======== PROVIDED PASSAGE ========

Donee Patterson, MD: Hi, Dr. Dan Canter, how are you?
Daniel Canter, MD: I am well. Thank you. How are you?
Patterson: I am so great. We are so happy to have you. I just want to give you an official welcome to Einstein because you are new here and we hear you have the new Einstein Urology Center.
Canter: Yes, we are excited to be here and, yes, we are open on the Elkins Park campus, as well as the main campus and a little bit up at Montgomery, so we are really excited about what we are doing and things so far have been going well and there has been great support from the Einstein community.
Patterson: Awesome. So tell us, your office on Elkins Park, tell us where it is. Do you know the address?
Canter: Yes, we are at 50 East Township Line Road and essentially what that is is we are in the Medical Arts Building, which is right behind the Elkins Park Moss Rehab Hospital, the physical plant of the hospital. So we are literally a stone's throw from the hospital and we are on the second floor of the Medical Arts Building there.
Patterson: Awesome. I hear that getting an appointment with you is pretty easy to do. I don’t want to step out of bounds here, but what do you think about that?
Canter: That's one of our goals to make things very easy. From what I have heard so far there have been no problems, but obviously if they are not easy then that's our job to make it easy for the patients and the referring providers so we certainly - so far I think things - we have lived up to that claim.
Patterson: Awesome. So let's jump in here. For a lot of people they are not really sure what a urologist is and what a urologist does. Can you clarify that for our listeners?
Canter: Yes, I would have put my daughters into that category. They're not sure what I do. They hear a lot of terms, but they are not sure what they mean. A urologist is sort of, it's very similar to a gynecologist without the delivering babies. We take care of the urinary tract from the kidneys down to the bladder and the prostate and the testicles and the male reproductive organs. We deal with those organs and usually the most common issues are older men who have problems with their prostate, among other things, but we see a lot of other ages and genders, but usually it is older men with prostate problems.
Patterson: Got it. Since we are on the subject of the prostate, September is prostate awareness month so we are perfectly timely with this topic. Can you explain to our listeners exactly what the prostate is and what the prostate does?
Canter: So the prostate does have some function which helps for fertilization when couples are in their reproductive age. Unfortunately, once they get past that age the prostate becomes nothing but sort of a nuisance, and as we know, and I am sure we will talk about it some more, the prostate continues to get larger with age and really all it is is after a certain age it's function really is no longer that important in a man's life.

======== RECORDS ========

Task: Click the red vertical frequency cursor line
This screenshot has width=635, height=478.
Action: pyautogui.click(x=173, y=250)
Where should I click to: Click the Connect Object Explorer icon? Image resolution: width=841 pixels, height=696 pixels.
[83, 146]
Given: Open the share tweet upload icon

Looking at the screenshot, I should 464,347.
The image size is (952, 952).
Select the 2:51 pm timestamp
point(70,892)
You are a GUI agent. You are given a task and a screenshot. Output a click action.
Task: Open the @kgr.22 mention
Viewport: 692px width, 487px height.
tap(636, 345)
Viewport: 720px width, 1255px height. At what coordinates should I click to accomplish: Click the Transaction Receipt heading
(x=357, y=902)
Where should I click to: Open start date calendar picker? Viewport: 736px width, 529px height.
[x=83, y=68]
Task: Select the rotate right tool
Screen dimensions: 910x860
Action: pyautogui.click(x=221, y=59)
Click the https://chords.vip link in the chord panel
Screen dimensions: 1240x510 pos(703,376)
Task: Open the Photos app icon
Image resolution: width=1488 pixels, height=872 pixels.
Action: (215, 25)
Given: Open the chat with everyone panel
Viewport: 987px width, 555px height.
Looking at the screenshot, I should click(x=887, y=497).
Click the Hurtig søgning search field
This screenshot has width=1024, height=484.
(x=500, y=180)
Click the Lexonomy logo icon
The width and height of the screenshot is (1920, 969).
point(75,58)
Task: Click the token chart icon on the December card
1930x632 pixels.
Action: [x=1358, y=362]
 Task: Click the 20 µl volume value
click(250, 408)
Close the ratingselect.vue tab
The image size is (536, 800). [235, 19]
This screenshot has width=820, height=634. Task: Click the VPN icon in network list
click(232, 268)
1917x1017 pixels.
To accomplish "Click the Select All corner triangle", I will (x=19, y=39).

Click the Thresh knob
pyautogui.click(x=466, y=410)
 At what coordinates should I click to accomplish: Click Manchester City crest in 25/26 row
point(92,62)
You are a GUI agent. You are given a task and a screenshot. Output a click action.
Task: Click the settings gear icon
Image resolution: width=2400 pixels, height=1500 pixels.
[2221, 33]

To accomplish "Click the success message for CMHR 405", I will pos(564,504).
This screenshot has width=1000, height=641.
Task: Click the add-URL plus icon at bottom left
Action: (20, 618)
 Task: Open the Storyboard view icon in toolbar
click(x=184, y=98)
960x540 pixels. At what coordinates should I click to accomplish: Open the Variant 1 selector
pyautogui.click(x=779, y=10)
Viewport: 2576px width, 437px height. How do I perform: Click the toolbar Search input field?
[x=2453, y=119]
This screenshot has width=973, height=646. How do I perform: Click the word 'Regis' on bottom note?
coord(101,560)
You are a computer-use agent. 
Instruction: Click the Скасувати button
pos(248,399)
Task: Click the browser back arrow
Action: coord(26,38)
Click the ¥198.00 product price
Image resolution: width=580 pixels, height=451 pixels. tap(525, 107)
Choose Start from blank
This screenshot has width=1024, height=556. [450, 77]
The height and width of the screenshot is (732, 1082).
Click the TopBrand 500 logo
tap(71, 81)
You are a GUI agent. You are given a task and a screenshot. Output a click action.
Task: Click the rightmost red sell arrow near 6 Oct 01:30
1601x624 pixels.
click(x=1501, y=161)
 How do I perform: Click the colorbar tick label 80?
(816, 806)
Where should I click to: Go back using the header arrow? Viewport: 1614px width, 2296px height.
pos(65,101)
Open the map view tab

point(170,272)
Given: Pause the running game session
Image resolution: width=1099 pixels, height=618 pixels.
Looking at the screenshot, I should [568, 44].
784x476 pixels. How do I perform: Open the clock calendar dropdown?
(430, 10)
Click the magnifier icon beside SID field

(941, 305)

========

■ **EXERCISE INSTRUCTIONS**: Copy out the interview transcript starting with "Patterson: Awesome. So tell" and going on through "think about that?", substituting "Medical Office Building" for "Medical Arts Building" wherever it occurs. The listing has nothing to do with this work.

■ **OUTPUT FOR THIS EXERCISE**:
Patterson: Awesome. So tell us, your office on Elkins Park, tell us where it is. Do you know the address?
Canter: Yes, we are at 50 East Township Line Road and essentially what that is is we are in the Medical Office Building, which is right behind the Elkins Park Moss Rehab Hospital, the physical plant of the hospital. So we are literally a stone's throw from the hospital and we are on the second floor of the Medical Office Building there.
Patterson: Awesome. I hear that getting an appointment with you is pretty easy to do. I don’t want to step out of bounds here, but what do you think about that?